OpenAI's Grand Math AI Claim Debunked, Exposing Industry's Hype Problems
How OpenAI's math AI 'breakthrough' unraveled, exposing deep-seated tensions and communication flaws in the AI race.
October 18, 2025

A major breakthrough in mathematical artificial intelligence, heralded by researchers at OpenAI, was proclaimed and then promptly debunked in a whirlwind of social media posts, revealing deep-seated tensions and communication issues within the competitive landscape of AI development. The incident began with a now-deleted post on the social media platform X from a senior OpenAI manager, who declared that the company's anticipated GPT-5 model had "found solutions to 10 (!) previously unsolved Erdős problems," describing them as challenges that had remained "open for decades." This assertion, quickly amplified by other researchers at the company, suggested a monumental leap for AI, implying that a generative model could independently produce novel proofs for difficult problems in number theory. Such a capability would signify that AI was not just a tool for processing existing knowledge, but a genuine engine for new scientific discovery, capable of unlocking solutions that have long eluded human mathematicians.
The excitement, however, was short-lived. The claim began to unravel almost as quickly as it had spread, largely due to the swift response from the mathematical community. The most crucial counterpoint came from Thomas Bloom, a mathematician who manages the website erdosproblems.com, the very source of the problems GPT-5 had supposedly solved. Bloom clarified that the term "open" on his site simply meant that he was personally unaware of a solution, not that the problems were officially unsolved by the global mathematics community. He characterized the researchers' statements as a "dramatic misinterpretation."[1] In reality, GPT-5 had not generated novel proofs but had instead successfully surfaced existing research papers and solutions that the website's maintainer had not yet incorporated. The AI had performed a powerful literature review, not a groundbreaking act of creation.
The public correction triggered a wave of criticism from prominent figures in the artificial intelligence field, highlighting a growing concern over the hype-driven communication strategies sometimes employed by leading labs. DeepMind CEO Demis Hassabis labeled the episode as "embarrassing," a pointed critique of the lack of due diligence from his chief competitor.[1] Yann LeCun, Meta's chief AI scientist, suggested that OpenAI had fallen victim to its own inflated expectations.[1] The incident fed into a perception that OpenAI, under immense pressure to demonstrate continuous, revolutionary progress, had become careless in its public announcements. The hasty claims and subsequent retraction raised serious questions about the internal verification processes for research findings before they are shared publicly, especially when those claims carry significant weight for the scientific community and the public's understanding of AI capabilities. The original posts were deleted, and the researchers admitted their error, but the affair left a lasting mark on the company's credibility.[1]

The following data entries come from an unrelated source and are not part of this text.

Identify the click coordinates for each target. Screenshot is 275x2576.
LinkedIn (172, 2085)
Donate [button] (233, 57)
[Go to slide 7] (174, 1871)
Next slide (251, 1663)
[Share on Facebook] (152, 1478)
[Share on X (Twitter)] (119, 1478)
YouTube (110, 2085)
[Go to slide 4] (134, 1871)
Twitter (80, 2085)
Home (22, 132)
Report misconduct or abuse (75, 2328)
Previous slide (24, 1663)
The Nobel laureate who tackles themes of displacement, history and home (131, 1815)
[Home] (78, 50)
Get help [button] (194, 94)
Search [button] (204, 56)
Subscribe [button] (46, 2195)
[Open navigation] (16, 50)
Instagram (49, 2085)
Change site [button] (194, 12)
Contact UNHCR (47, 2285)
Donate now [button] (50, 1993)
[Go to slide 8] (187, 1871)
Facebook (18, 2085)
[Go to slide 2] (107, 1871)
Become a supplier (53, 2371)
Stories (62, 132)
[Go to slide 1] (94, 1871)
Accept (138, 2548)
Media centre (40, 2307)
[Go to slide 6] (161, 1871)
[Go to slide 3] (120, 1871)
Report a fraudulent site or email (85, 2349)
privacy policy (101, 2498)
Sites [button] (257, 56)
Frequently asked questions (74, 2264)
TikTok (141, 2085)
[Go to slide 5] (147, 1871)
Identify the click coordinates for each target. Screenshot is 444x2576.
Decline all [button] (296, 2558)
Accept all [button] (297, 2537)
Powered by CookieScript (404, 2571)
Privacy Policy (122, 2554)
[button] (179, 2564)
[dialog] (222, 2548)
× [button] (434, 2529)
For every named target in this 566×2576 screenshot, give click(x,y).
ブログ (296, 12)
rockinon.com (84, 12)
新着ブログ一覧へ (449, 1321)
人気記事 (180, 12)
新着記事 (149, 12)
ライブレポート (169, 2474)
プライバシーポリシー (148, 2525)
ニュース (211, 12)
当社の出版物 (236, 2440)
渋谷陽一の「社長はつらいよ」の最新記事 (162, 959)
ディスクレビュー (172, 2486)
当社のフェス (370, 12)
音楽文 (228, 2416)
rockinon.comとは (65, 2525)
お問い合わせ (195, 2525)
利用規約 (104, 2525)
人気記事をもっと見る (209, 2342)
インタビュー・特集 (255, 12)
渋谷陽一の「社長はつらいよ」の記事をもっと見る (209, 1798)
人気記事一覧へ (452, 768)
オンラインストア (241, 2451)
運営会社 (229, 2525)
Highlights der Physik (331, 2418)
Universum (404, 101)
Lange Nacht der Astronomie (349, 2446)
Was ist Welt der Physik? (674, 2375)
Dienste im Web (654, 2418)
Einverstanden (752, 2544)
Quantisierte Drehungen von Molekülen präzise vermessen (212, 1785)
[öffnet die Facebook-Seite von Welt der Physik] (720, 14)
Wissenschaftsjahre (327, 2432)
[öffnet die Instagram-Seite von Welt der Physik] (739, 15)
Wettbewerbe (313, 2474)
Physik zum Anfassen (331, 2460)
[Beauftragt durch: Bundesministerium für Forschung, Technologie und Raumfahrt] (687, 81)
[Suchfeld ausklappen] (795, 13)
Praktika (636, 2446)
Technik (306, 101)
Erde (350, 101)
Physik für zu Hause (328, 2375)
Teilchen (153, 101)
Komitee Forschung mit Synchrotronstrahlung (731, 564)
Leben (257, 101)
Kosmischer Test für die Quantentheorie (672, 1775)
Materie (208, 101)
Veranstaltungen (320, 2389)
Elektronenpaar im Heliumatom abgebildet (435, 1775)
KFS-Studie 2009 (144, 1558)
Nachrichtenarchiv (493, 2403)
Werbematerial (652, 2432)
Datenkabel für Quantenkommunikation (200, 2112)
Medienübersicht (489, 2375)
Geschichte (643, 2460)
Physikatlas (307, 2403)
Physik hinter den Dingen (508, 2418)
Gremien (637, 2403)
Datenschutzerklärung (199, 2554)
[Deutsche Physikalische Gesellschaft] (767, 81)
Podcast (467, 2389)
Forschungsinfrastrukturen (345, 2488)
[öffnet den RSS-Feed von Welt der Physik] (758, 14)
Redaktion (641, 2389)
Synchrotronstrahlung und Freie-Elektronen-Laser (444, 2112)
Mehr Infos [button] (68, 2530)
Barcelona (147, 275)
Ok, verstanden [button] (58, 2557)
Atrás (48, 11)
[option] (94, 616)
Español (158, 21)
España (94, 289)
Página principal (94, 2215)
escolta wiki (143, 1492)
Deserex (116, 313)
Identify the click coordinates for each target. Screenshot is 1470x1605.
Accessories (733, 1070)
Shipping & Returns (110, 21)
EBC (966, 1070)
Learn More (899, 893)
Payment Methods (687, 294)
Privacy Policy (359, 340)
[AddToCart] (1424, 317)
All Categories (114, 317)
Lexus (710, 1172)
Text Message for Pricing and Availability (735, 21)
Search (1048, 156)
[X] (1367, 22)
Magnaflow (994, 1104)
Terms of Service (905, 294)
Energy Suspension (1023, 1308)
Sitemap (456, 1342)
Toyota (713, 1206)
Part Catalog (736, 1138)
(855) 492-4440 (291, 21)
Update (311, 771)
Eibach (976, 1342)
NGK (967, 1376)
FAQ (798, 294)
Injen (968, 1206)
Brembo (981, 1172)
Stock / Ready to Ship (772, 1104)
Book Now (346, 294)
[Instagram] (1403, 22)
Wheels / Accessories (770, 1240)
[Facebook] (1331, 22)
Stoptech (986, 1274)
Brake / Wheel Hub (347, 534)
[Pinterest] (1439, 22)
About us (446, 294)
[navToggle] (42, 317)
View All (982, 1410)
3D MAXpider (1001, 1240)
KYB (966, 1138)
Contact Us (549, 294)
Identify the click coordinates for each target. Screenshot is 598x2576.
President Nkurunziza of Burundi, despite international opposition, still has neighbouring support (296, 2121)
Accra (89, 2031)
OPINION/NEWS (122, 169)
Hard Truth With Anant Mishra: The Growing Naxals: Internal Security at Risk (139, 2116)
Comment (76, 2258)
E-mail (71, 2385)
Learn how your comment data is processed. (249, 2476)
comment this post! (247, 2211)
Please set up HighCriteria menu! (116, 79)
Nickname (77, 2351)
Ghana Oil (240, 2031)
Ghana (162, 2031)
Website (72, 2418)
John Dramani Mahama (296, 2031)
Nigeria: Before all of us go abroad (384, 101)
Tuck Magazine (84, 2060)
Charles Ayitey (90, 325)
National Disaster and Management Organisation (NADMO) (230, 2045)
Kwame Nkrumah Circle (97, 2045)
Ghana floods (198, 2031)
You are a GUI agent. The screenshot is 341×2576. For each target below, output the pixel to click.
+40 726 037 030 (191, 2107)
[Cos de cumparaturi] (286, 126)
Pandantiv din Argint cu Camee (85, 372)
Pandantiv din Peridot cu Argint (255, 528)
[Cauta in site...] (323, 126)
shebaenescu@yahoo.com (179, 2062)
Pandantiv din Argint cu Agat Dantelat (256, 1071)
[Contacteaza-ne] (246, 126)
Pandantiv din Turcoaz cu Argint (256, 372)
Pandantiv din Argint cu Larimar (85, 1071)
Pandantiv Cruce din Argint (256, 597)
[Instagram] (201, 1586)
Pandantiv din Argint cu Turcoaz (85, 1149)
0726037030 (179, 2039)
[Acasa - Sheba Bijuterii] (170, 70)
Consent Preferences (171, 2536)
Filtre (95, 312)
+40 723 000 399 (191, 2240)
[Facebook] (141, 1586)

The episode underscores the immense pressure and high stakes involved in the race to achieve artificial general intelligence. The quest for AI systems that can master complex mathematical reasoning is seen as a critical benchmark for progress.[2][3] While this particular announcement proved to be a misstep, the field has seen genuine, significant advances. Ironically, around the same timeframe, OpenAI did achieve a legitimate milestone, with an experimental AI system earning a gold medal-level score at the prestigious International Mathematical Olympiad, a feat requiring deep, creative reasoning.[4][5][6][7][8] This genuine achievement stands in stark contrast to the Erdős problem debacle, illustrating that while AI's mathematical prowess is rapidly advancing, the communication surrounding these developments can be fraught with error and exaggeration. The incident serves as a cautionary tale for the AI industry about the importance of rigorous verification and responsible communication. As AI models become more powerful, the need for transparent and accurate representation of their capabilities is paramount to maintaining scientific integrity and public trust. The rush to declare the next big breakthrough can easily lead to embarrassing corrections that ultimately undermine the very progress researchers are working so hard to achieve.